Want to make the most of your active lifestyle? Here are three things to remember:

1) Most people do not need special diet and sports supplements to exercise at your best.

Supplements, pills and powders are not necessary to lose weight or build muscle. If you follow Canada’s Food Guide you are most likely to get all the protein, vitamins and minerals you need to build strong bones and muscles.
Expensive protein powders are popular but they will not necessarily help you build bigger muscles, but they will lighten your wallet! The protein in those powders is the same protein you find in food, so while they may contribute to building muscle, they don’t have all the other healthy vitamin and minerals that comes with eating real food. The best way to build muscle mass is by following a safe weight training program together with healthy eating and enough sleep.

2) During exercise, drink enough water to replace what you lose in sweat. Don’t overdo it!

You don’t need to drink gallons of water before, during or after exercise. Your best game plan is to stay hydrated during the day, keep water handy when you’re being active and take sips of water when working out. Drink water or a sports drink (if you’ve been active at a high intensity) after your workout to help replace some of the water you’ve lost through sweat and refuel you for next time.

*And remember, even during winter activities and sports you can still sweat, so keep that water handy when playing out in the cold.

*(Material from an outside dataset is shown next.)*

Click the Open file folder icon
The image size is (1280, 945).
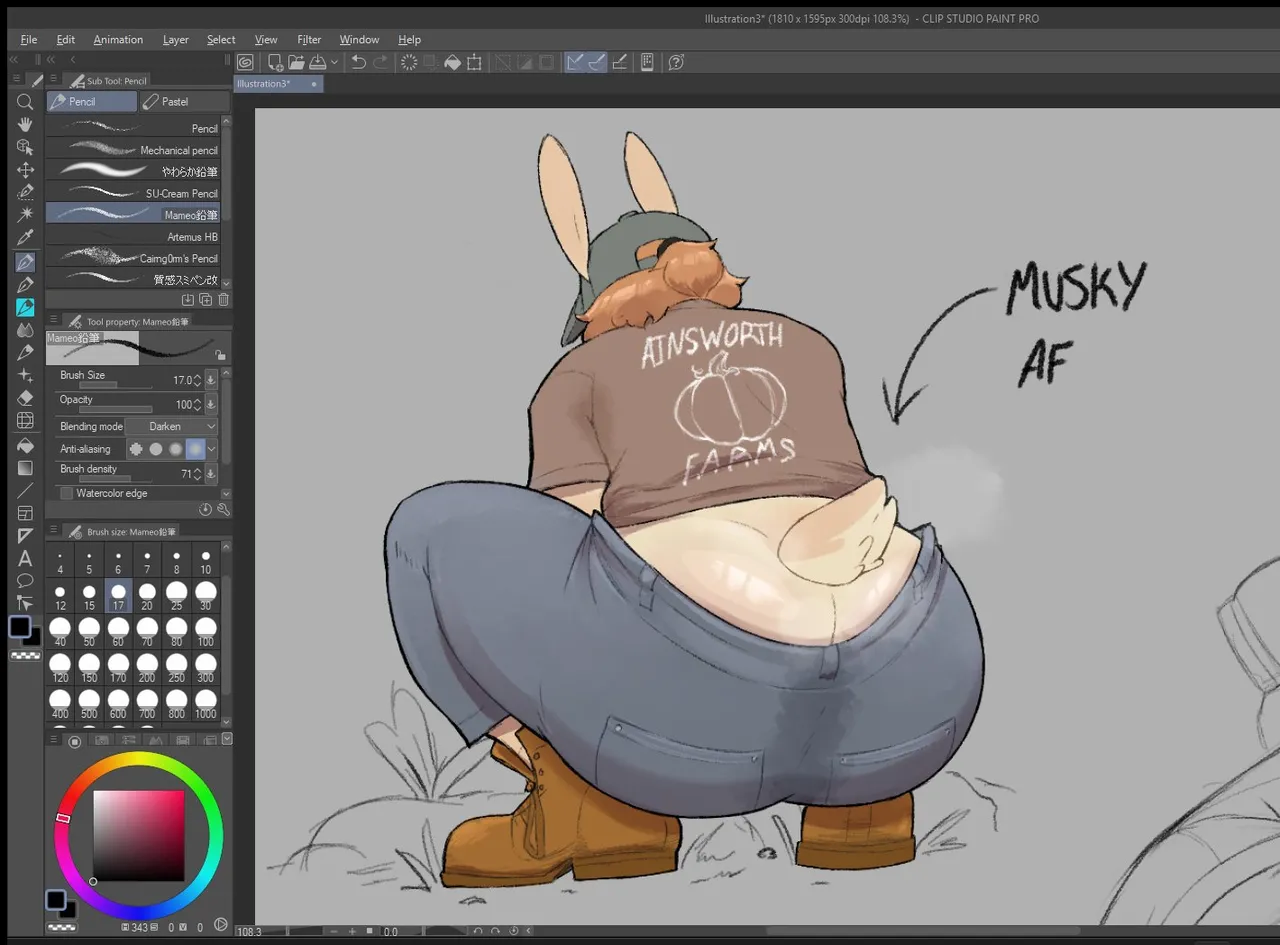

3) Stay active and eat like a champion game plan:

Be active for 30-60 minutes each day. This includes anything from running on a treadmill, to walking your dog in the snow, to taking the stairs more often. Choose food over expensive pills, powders and other supplements. These will not help you lose weight or build muscle more effectively than making healthy food choices. Follow Canada’s Food Guide so that you get the nutrients you need to build strong bones and muscles, keep your heart strong and have the energy to keep moving. Stay hydrated with water, not energy drinks. Drink water or sports drinks to help you replace the fluid you’ve lost when sweating. This goes for winter activities too.